◆ Task prompt
Print out the records in full, keeping each word unchanged.

Top of Extracted records

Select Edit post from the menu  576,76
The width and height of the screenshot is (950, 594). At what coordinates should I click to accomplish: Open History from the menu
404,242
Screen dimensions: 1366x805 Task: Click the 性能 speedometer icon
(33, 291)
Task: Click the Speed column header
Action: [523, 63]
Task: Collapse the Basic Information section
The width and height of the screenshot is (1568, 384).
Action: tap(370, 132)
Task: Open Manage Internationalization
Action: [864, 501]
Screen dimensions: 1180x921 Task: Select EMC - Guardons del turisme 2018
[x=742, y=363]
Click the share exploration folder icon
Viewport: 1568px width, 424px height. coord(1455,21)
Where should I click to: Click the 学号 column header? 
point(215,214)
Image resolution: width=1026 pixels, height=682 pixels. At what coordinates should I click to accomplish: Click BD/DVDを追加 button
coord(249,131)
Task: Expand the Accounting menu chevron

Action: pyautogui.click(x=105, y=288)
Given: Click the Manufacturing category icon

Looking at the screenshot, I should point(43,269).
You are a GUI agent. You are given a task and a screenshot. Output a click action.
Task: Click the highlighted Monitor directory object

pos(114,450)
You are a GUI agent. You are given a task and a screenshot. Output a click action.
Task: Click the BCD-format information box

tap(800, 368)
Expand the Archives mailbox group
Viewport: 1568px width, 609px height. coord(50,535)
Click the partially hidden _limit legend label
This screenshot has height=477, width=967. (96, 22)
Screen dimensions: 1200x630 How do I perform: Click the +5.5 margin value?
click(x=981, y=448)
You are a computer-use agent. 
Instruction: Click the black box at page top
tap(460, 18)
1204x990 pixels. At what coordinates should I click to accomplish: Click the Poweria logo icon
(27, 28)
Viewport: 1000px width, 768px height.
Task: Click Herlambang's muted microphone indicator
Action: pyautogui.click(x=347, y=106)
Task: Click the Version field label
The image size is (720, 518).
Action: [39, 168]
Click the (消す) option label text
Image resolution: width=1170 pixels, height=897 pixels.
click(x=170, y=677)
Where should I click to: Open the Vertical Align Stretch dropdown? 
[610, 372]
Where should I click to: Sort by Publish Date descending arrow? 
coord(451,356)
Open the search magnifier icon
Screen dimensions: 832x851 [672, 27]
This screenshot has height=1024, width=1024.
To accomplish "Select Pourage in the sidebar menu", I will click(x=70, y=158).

Bottom of Extracted records

◆ Exercise output
Select Edit post from the menu  576,76
The width and height of the screenshot is (950, 594). At what coordinates should I click to accomplish: Open History from the menu
404,242
Screen dimensions: 1366x805 Task: Click the 性能 speedometer icon
(33, 291)
Task: Click the Speed column header
Action: [523, 63]
Task: Collapse the Basic Information section
The width and height of the screenshot is (1568, 384).
Action: tap(370, 132)
Task: Open Manage Internationalization
Action: [864, 501]
Screen dimensions: 1180x921 Task: Select EMC - Guardons del turisme 2018
[x=742, y=363]
Click the share exploration folder icon
Viewport: 1568px width, 424px height. coord(1455,21)
Where should I click to: Click the 学号 column header? 
point(215,214)
Image resolution: width=1026 pixels, height=682 pixels. At what coordinates should I click to accomplish: Click BD/DVDを追加 button
coord(249,131)
Task: Expand the Accounting menu chevron

Action: pyautogui.click(x=105, y=288)
Given: Click the Manufacturing category icon

Looking at the screenshot, I should point(43,269).
You are a GUI agent. You are given a task and a screenshot. Output a click action.
Task: Click the highlighted Monitor directory object

pos(114,450)
You are a GUI agent. You are given a task and a screenshot. Output a click action.
Task: Click the BCD-format information box

tap(800, 368)
Expand the Archives mailbox group
Viewport: 1568px width, 609px height. coord(50,535)
Click the partially hidden _limit legend label
This screenshot has height=477, width=967. (96, 22)
Screen dimensions: 1200x630 How do I perform: Click the +5.5 margin value?
click(x=981, y=448)
You are a computer-use agent. 
Instruction: Click the black box at page top
tap(460, 18)
1204x990 pixels. At what coordinates should I click to accomplish: Click the Poweria logo icon
(27, 28)
Viewport: 1000px width, 768px height.
Task: Click Herlambang's muted microphone indicator
Action: pyautogui.click(x=347, y=106)
Task: Click the Version field label
The image size is (720, 518).
Action: [39, 168]
Click the (消す) option label text
Image resolution: width=1170 pixels, height=897 pixels.
click(x=170, y=677)
Where should I click to: Open the Vertical Align Stretch dropdown? 
[610, 372]
Where should I click to: Sort by Publish Date descending arrow? 
coord(451,356)
Open the search magnifier icon
Screen dimensions: 832x851 [672, 27]
This screenshot has height=1024, width=1024.
To accomplish "Select Pourage in the sidebar menu", I will click(x=70, y=158).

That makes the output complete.